Inside, we start with the Living Hall where the pictures have remained in place since Frick’s death – and what pictures! A pair of Titian portraits flanks Giovanni Bellini’s St Francis in the Desert, a miraculous revelation of light and air. Opposite this formidable trio is El Greco’s St Jerome, with the Holbein portraits of Moore and Thomas Cromwell as company. We all agree on the superiority of the Moore portrait over the dis-mal and dislikeable Cromwell, breaker of abbeys, destroyer of monasteries.

As we pass into the long West Gallery, which houses the sumptuous organ chords of the collection – Veronese, Van Dyck, Hals, Rembrandt, Velàzquez, Goya, Turner – I notice how much the poets respond to the subjects of the pictures. Chris immediately identifies with Frans Snyders (‘He could walk right into the room’) in Van Dyck’s glittering three-quarter length portrait. The poets read the pictures as disclosures; they are all objects in the present rather than documents of the past. It’s a bracing way to look at old masters.

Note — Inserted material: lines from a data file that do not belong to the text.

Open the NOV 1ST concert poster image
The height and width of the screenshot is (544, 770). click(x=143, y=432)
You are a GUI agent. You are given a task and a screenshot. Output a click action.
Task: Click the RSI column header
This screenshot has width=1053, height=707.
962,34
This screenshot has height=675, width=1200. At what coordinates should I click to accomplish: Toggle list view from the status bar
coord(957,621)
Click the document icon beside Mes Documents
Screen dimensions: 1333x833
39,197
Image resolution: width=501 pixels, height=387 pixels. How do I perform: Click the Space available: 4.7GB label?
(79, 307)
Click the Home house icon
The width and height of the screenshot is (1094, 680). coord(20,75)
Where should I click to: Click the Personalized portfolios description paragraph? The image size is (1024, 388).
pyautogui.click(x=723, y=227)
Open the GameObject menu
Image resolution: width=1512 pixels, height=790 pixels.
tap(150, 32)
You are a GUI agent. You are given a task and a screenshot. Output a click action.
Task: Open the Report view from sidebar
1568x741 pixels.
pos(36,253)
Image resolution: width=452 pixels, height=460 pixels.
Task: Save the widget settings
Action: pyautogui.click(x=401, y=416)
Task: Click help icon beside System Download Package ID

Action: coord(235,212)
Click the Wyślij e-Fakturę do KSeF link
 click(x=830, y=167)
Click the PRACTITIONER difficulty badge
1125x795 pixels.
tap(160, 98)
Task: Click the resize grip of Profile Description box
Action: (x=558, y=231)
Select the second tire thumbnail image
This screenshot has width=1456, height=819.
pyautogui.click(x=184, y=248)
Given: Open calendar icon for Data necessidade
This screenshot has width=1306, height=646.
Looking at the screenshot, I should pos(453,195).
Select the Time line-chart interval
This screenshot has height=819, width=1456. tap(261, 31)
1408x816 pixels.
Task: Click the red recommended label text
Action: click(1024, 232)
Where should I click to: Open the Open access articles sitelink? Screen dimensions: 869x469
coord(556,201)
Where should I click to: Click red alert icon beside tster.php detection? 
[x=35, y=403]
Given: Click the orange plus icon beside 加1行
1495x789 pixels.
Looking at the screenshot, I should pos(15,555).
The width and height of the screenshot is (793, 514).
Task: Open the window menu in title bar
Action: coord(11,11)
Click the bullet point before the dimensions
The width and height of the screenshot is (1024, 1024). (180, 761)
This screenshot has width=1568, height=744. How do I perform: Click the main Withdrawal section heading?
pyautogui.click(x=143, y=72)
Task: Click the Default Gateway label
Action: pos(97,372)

Art history catches up with them in a back hallway where we find Jan van Eyck’s Virgin and Child with Saints and Donor facing Fra Lippo Lippi’s Annunciation. They were painted within a year of each other, circa 1440. Here northern ars nova confronts southern Renaissance. Lippi sets his figures in a grey minimalist space that Donald Judd would have been happy to own up to. Van Eyck’s figures parade before an extensive townscape, a river crossed by bridges, a prospect of landscape. The poets are much taken by the contrast.

Enough of old masters – this is New York! Next door, Knoedlers have a rough and ready exhibition of Milton Avery marine paintings. He is a master of direct painting and always reminds me of Fred Williams, both bringing the discipline and enterprise of modernism to landscape painting. We’re moving too slowly. Down to 57th Street, where Pace has a brilliant survey of Adolph Gottlieb’s Pictographs from the 1940s. Divided into grids with heads and hands, runic circles and signs set into the armatures, they are among the finest works in the ‘archaic’ phase of abstract expressionism. They fulfil poetically the longing for the primitive and the archetypal. The Pictographs read like visual poems. The poets are more polite than enthusiastic.

Last stop before lunch is Jane Wilson at D.C. Moore, on Fifth Avenue. The artist is a recent discovery for me. She’s eighty and works and lives way out on Long Island in the Hamptons, painting these rapturous, large-scale sea- and skyscapes with just a smudge of land at the base. The palette is luminous and full-throated. She’s not afraid of night skies or the golden bars of sunset. The poets respond warmly. Chris buys a catalogue for his partner, the painter Kristin Headlam. I catch Peter looking more intently than usual.

Lunch is in the back bar at Connolly’s, behind the gleaming new MOMA. Much talk of current literary endeavours is consumed with pints of Harp and bottles of Californian red. Australian poets certainly don’t lack ambition: Chris will publish his long poem soon and is ruminating on another one. It’s the reception or lack of it that makes it hard going for poets. Peter has had only two substantive reviews of Plenty (including one in ABR) and disappointingly slight notices elsewhere.

After lunch, I try and bully our way into Christie’s preview of their contemporary sale. I’m only partially successful. We see a marvellous early Diebenkorn and a mighty Motherwell Elegy before the pleading eyes of the assistant get us to leave the installation.

Last stop of the day is the surprisingly thin Noguchi retrospective at the Whitney. Noguchi is a greater sculptor than Henry Moore, but that doesn’t come through here as loudly as it ought to. The poets like him a lot, especially the marble figures carved and constructed of bone, from the 1940s.

Darkness has fallen on the Upper East side as we make our way to a posh bar on Lexington and a bottle of D’Arenberg Grenache at Manhattan prices. Everybody is fading. The day stays vivid.